(Stored records)
::::
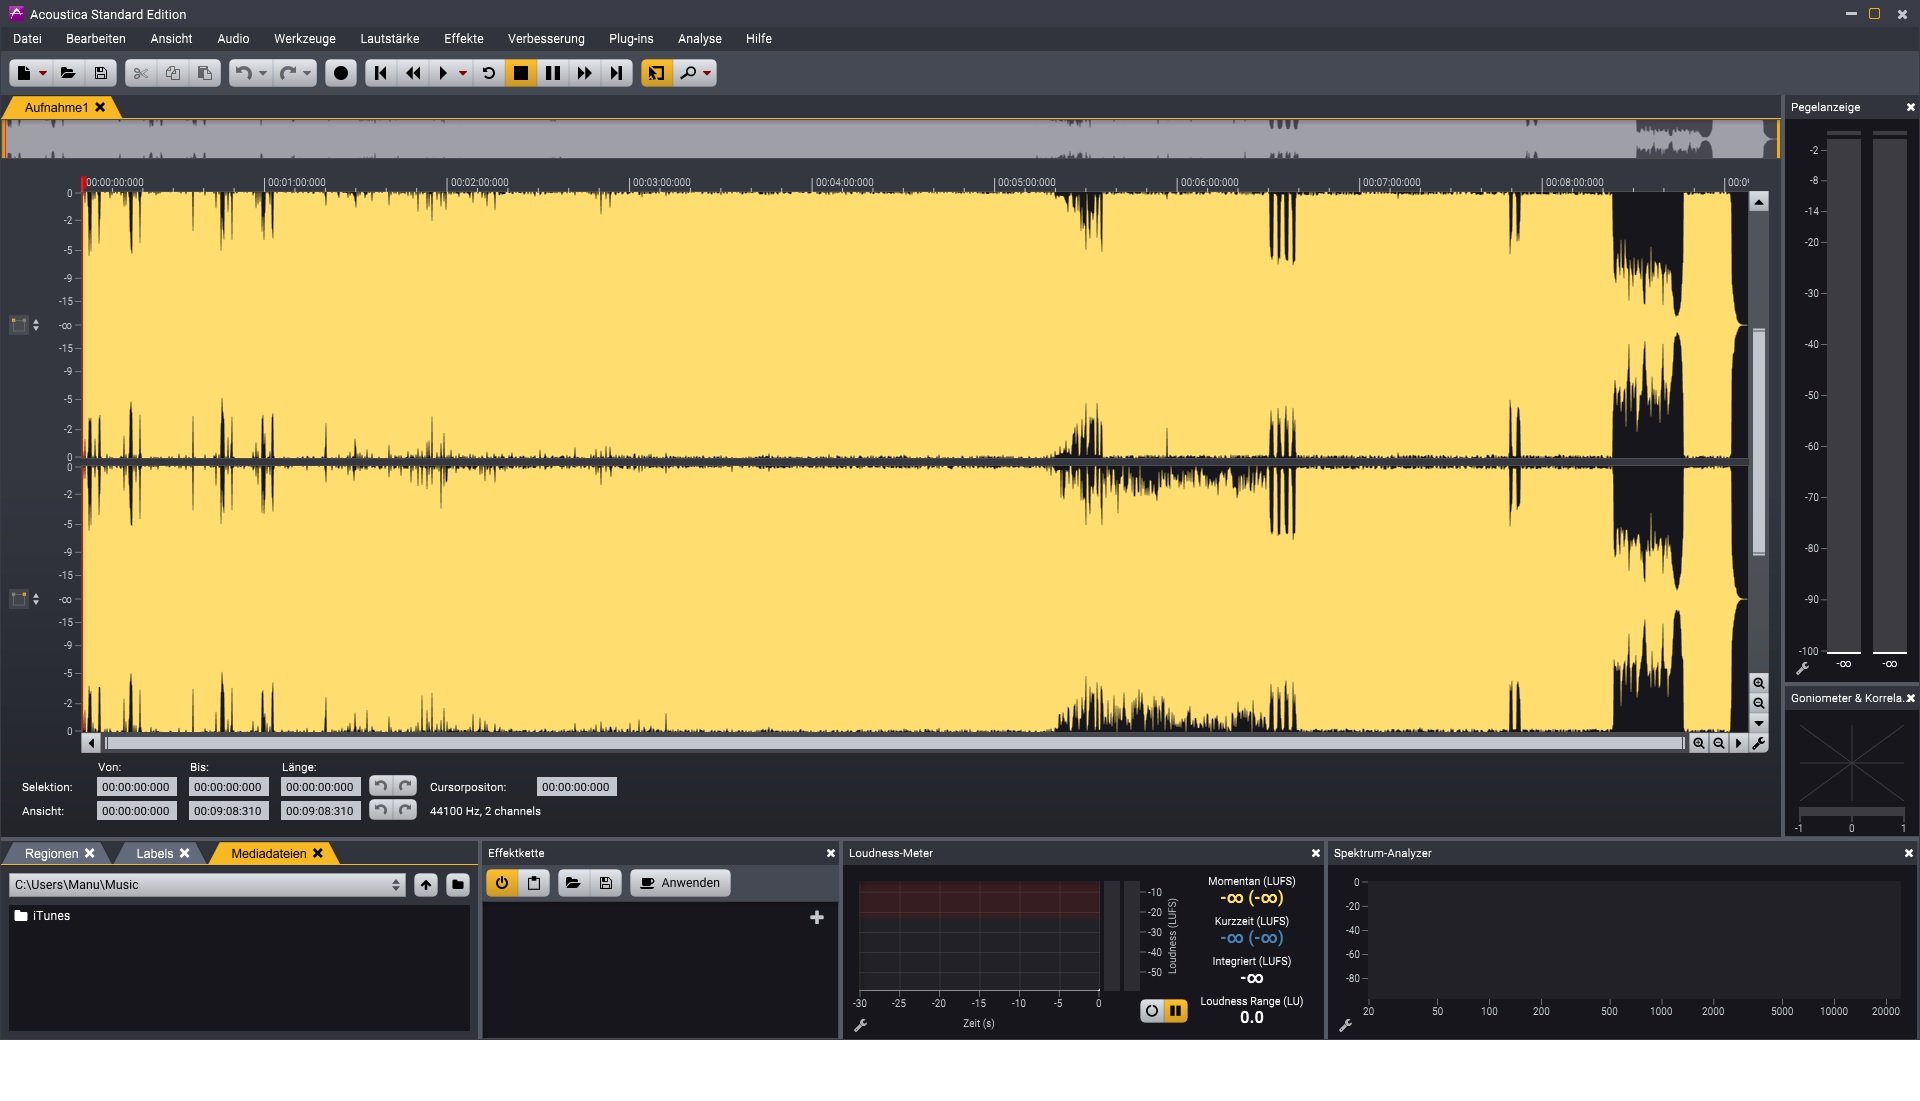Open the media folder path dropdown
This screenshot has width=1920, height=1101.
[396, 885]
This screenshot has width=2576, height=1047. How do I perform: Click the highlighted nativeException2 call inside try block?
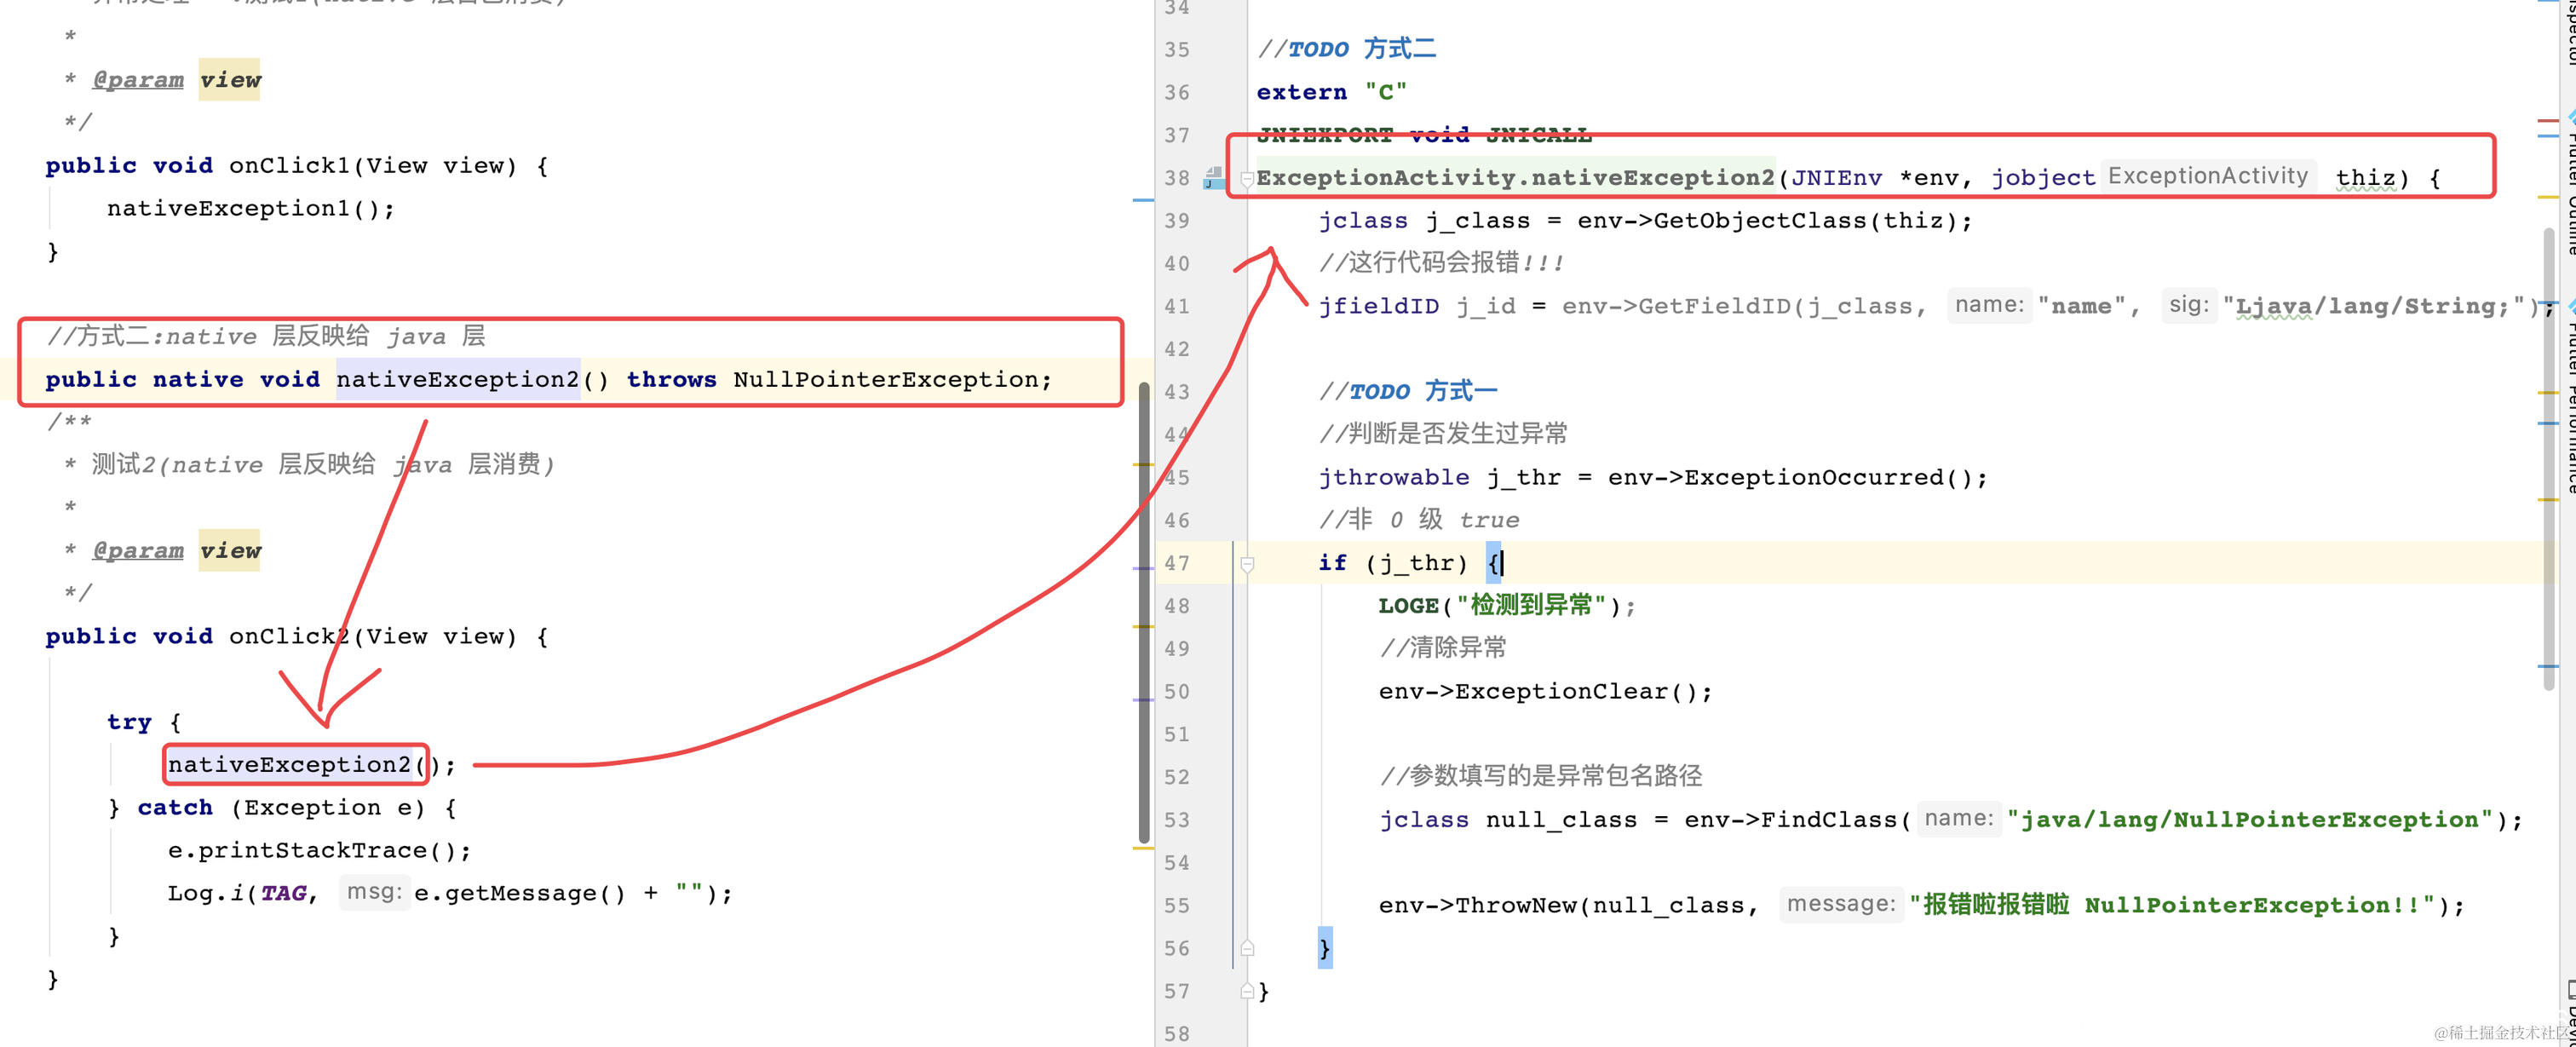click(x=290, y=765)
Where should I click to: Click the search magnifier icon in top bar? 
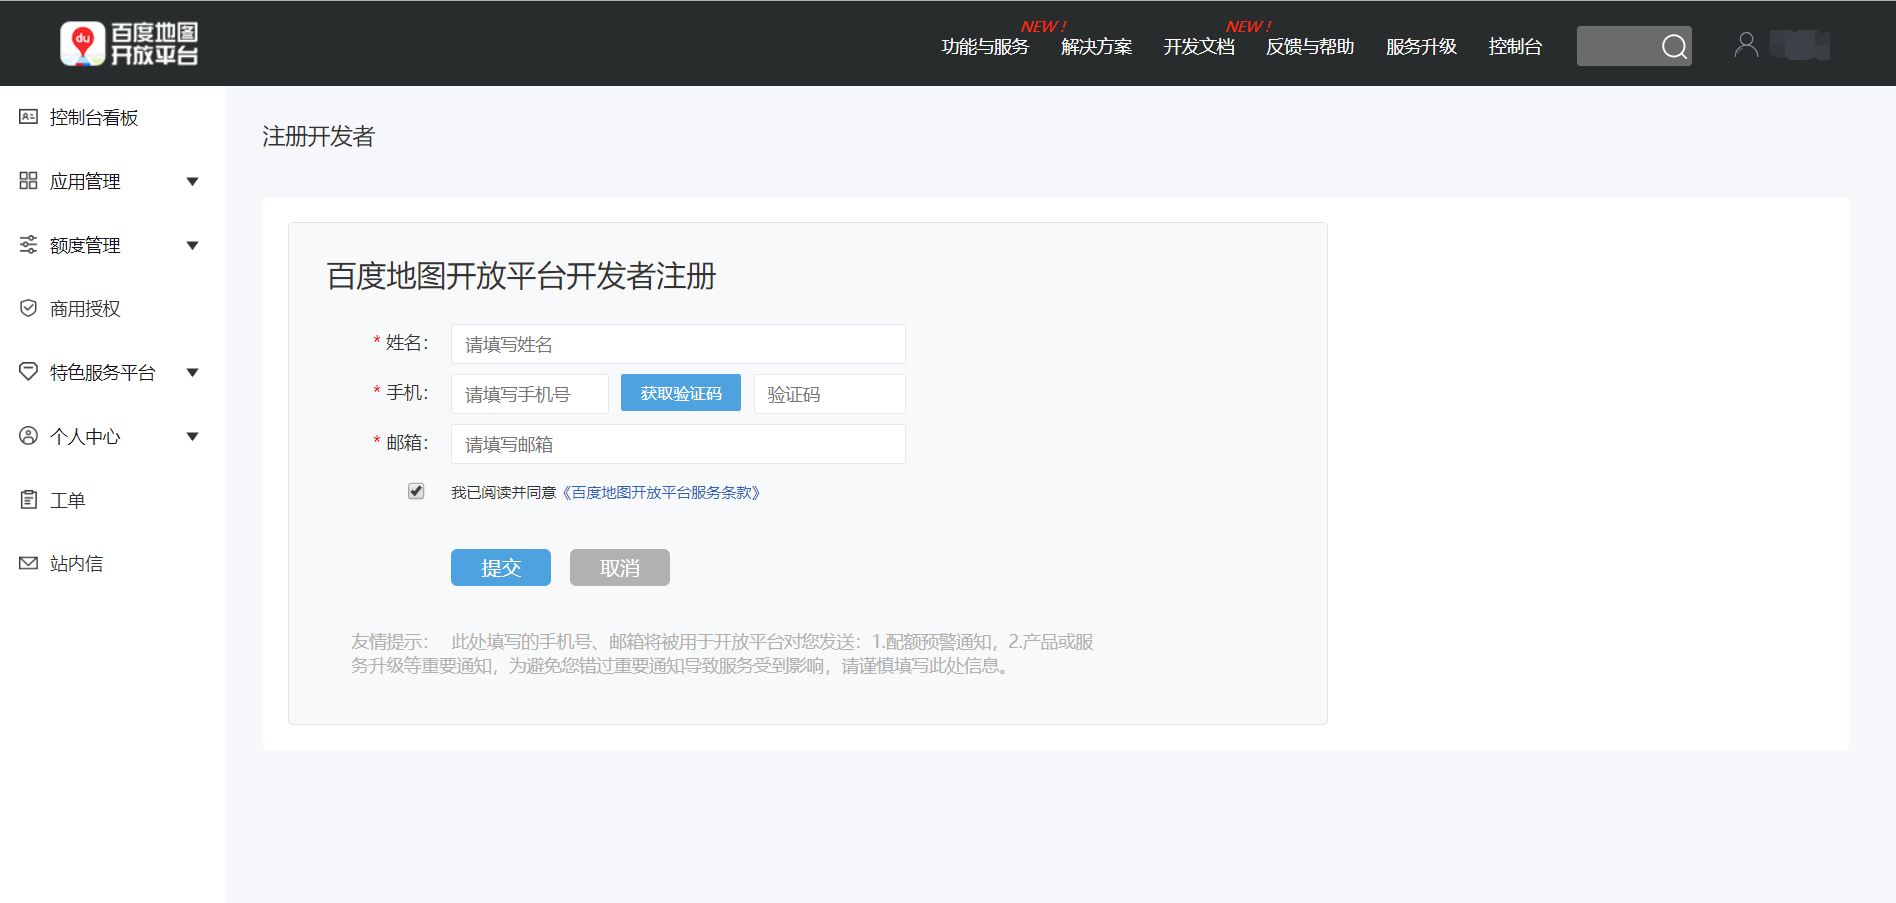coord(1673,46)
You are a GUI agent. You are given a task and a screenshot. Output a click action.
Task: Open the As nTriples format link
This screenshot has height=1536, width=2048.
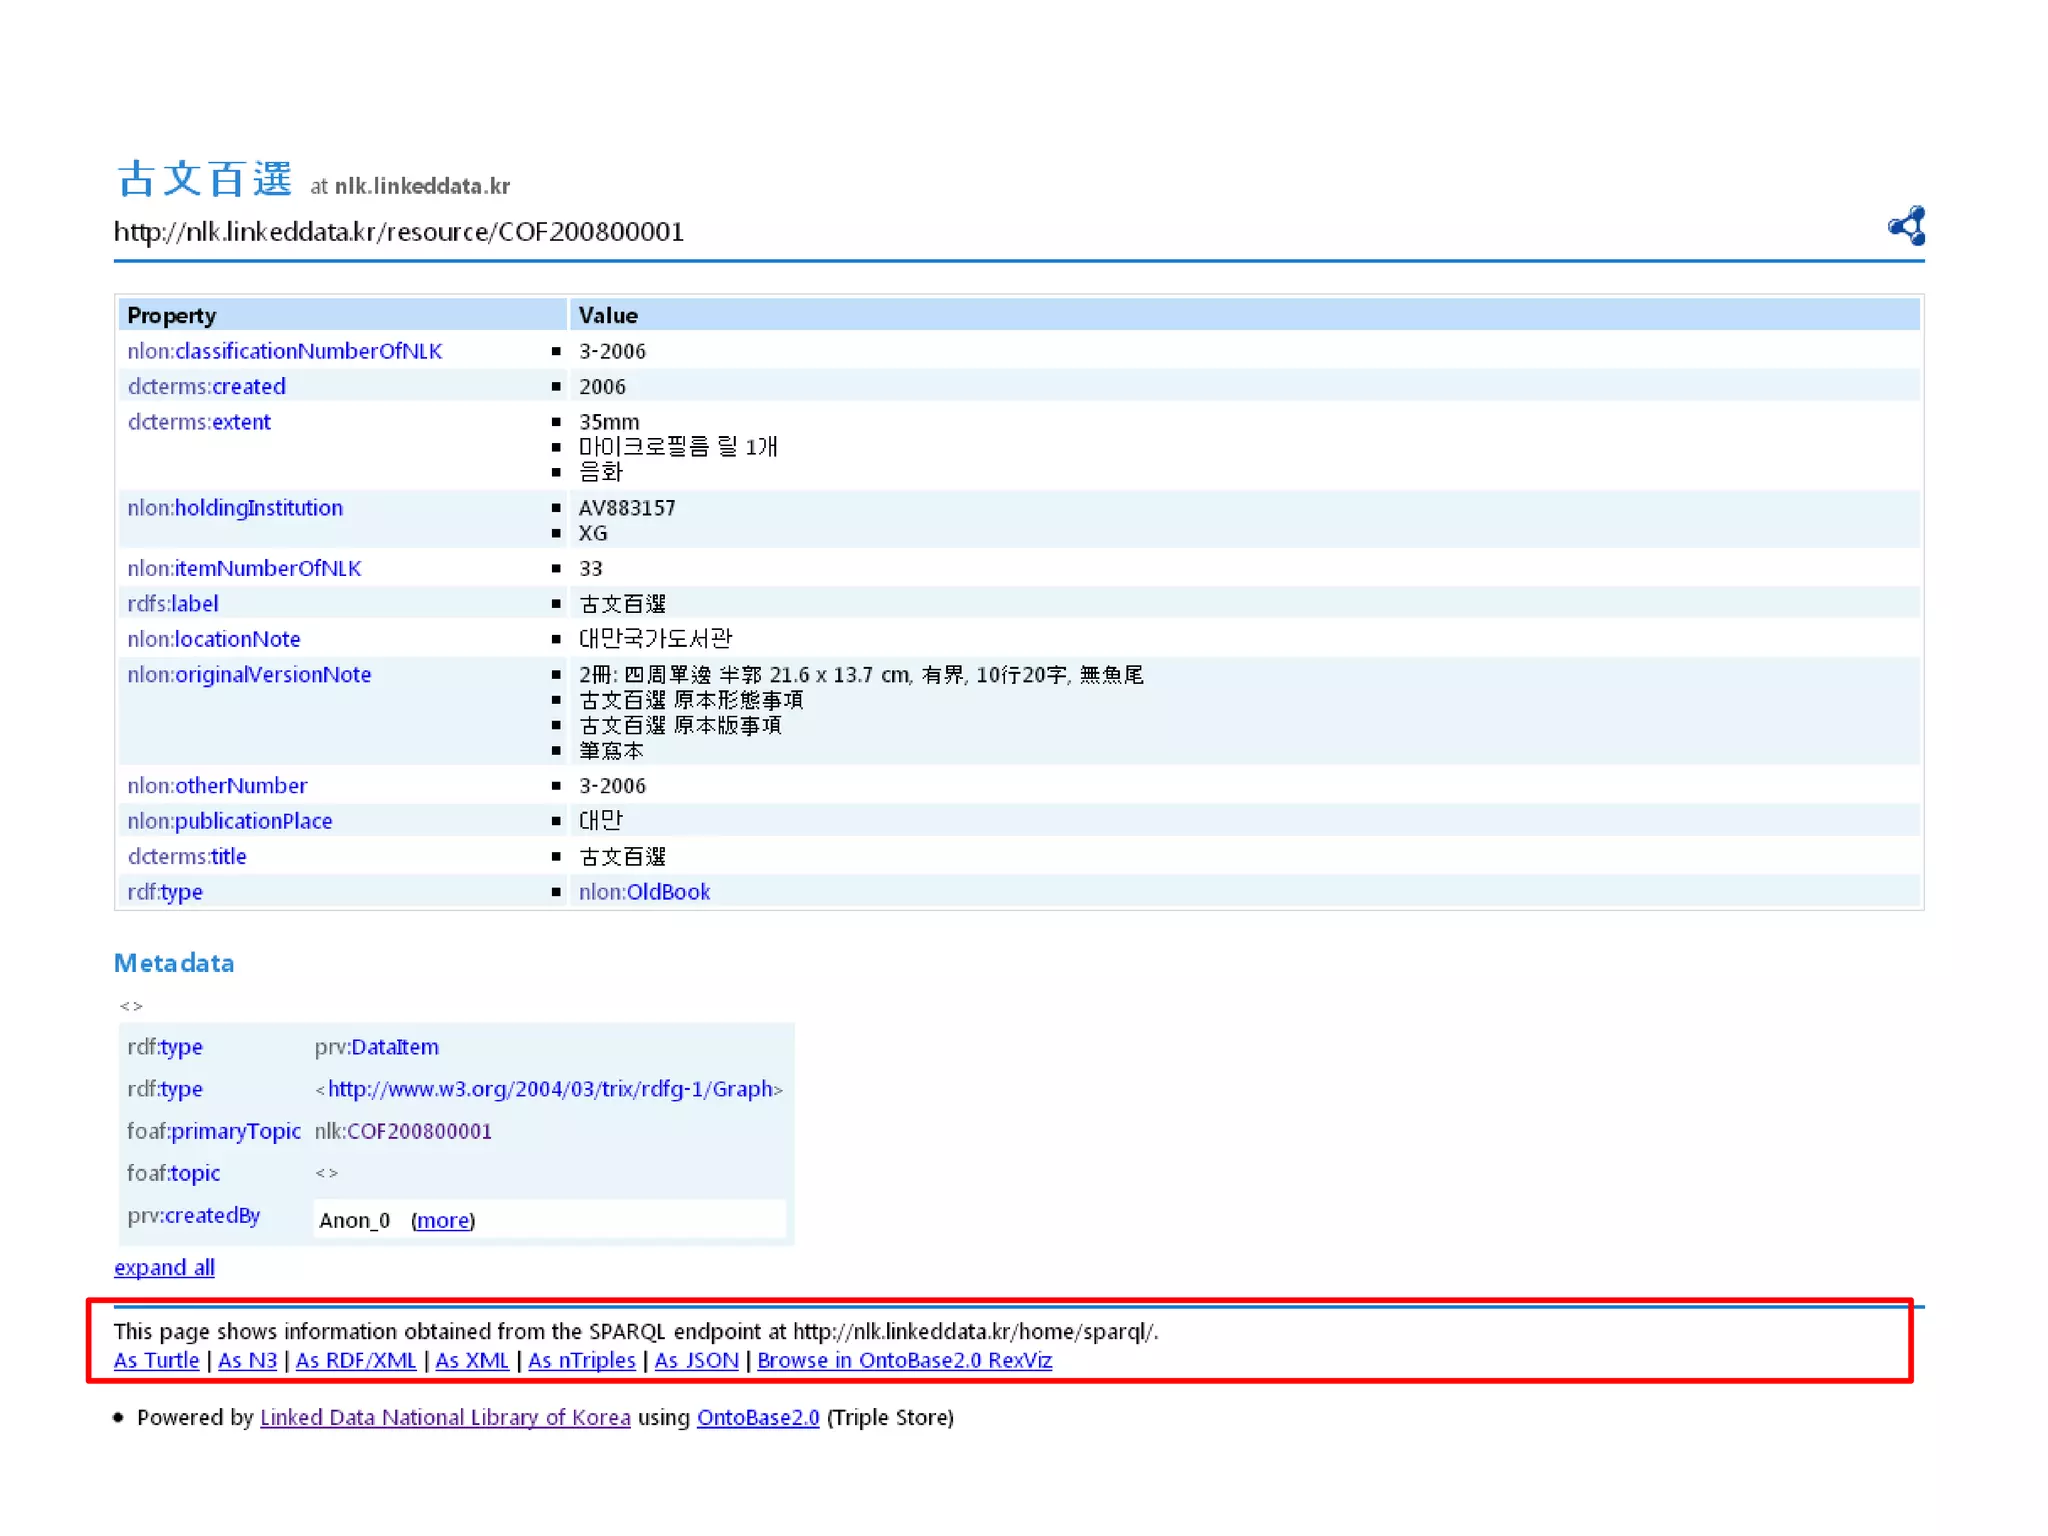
::::
Activity: Copy nothing outside the span: please output the lines from the one with "Task: Open the As nTriples format link" through the end of the entries above, and skip the pictures.

Solution below:
Task: Open the As nTriples format link
This screenshot has height=1536, width=2048.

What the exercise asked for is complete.